A lei também chama atenção para as consequências legais da divulgação de conteúdos inverídicos, que podem configurar crimes contra a honra, como calúnia, difamação e injúria.

Um caso ocorrido em Boa Vista ilustra os prejuízos causados por informações falsas. A autônoma Ângela Maria de Oliveira foi vítima de um golpe durante a pandemia ao acreditar em um anúncio de leilão de veículos supostamente vinculado ao Departamento Estadual de Trânsito de Roraima (Detran-RR).

“Chegou no meu telefone que estava tendo leilões do Detran, e eu estava precisando de uma moto. Eu cliquei [no link da oferta] e comecei a conversar com essa pessoa”, relatou.
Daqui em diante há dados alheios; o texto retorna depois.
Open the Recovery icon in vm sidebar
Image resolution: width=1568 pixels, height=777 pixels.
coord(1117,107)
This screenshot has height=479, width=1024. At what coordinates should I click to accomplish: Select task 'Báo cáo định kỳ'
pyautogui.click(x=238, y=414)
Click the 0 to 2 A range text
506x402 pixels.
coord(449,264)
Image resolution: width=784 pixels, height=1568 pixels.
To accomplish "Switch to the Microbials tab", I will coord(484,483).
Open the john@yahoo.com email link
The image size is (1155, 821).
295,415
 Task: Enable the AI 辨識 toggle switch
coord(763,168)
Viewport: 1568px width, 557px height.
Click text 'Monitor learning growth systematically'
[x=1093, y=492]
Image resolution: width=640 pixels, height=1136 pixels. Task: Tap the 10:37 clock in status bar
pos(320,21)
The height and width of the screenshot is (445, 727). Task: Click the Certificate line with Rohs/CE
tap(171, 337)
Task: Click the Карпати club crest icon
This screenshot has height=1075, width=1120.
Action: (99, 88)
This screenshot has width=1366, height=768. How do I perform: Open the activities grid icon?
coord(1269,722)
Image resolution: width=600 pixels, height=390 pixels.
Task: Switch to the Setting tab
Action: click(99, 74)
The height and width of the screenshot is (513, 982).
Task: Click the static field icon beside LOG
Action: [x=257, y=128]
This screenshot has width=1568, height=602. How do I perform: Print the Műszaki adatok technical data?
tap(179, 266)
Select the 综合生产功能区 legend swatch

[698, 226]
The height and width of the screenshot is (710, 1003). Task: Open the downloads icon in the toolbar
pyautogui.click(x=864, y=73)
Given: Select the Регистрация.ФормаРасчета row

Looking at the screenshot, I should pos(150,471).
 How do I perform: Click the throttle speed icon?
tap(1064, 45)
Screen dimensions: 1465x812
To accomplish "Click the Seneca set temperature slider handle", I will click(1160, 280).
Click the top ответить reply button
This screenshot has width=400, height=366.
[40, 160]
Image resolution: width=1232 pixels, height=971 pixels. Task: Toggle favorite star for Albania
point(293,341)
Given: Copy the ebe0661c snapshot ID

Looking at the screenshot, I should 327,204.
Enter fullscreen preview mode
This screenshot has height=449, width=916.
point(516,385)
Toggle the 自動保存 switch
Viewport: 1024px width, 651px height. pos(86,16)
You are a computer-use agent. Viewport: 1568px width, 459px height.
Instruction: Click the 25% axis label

Segundo a vítima, o suposto vendedor afirmava trabalhar no órgão e conduziu toda a negociação por mensagens, alegando que visitas presenciais não eram permitidas naquele momento. Após fazer o pagamento, ela percebeu sinais de fraude.

“Na hora que fiz o Pix, vi que estava no nome de uma mulher e a agência não era de Roraima. Foi quando eu me toquei que era um golpe”, contou.

Ângela conseguiu bloquear o valor após acionar o banco e registrar boletim de ocorrência. O caso é classificado como estelionato eletrônico, crime que tem crescido com o uso de plataformas digitais, incluindo golpes com links falsos e clonagem de contas.

O combate à desinformação ganha maior relevância em períodos de grande interesse público, como eleições e crises. Nesses momentos, a verificação das informações e o consumo responsável de notícias são considerados essenciais para garantir um ambiente informativo mais seguro.

De acordo com o secretário judiciário do Tribunal Regional Eleitoral de Roraima (TRE-RR), José Maria Neto, é necessário cuidado ao compartilhar conteúdo.

“É importante verificar elementos dentro da notícia que confirmem a veracidade, buscar sites seguros de jornalismo e confirmar com outras fontes. Na dúvida, não compartilhe”, orientou.

Ele também alertou para o uso de fake news como ferramenta de manipulação eleitoral.

“A divulgação de fake news no período eleitoral é utilizada como instrumento de manipulação da opinião pública e pode causar graves prejuízos a um candidato dentro do processo eleitoral”, afirmou.

Além disso, destacou possíveis responsabilizações legais. “Na esfera criminal, ela pode responder por crimes contra a honra, como difamação, injúria. Já na esfera civil, pode ser responsabilizada a fim de pagar uma indenização, caso essa informação divulgada de forma irregular possa causar danos contra a honra, material ou moral”, disse.

Outra norma estadual, a Lei nº 1.403/2020, prevê multa para quem divulgar boatos sobre surtos, epidemias e pandemias em Roraima. Ela permite que qualquer pessoa registre ocorrência, desde que apresente provas como prints, links ou áudios.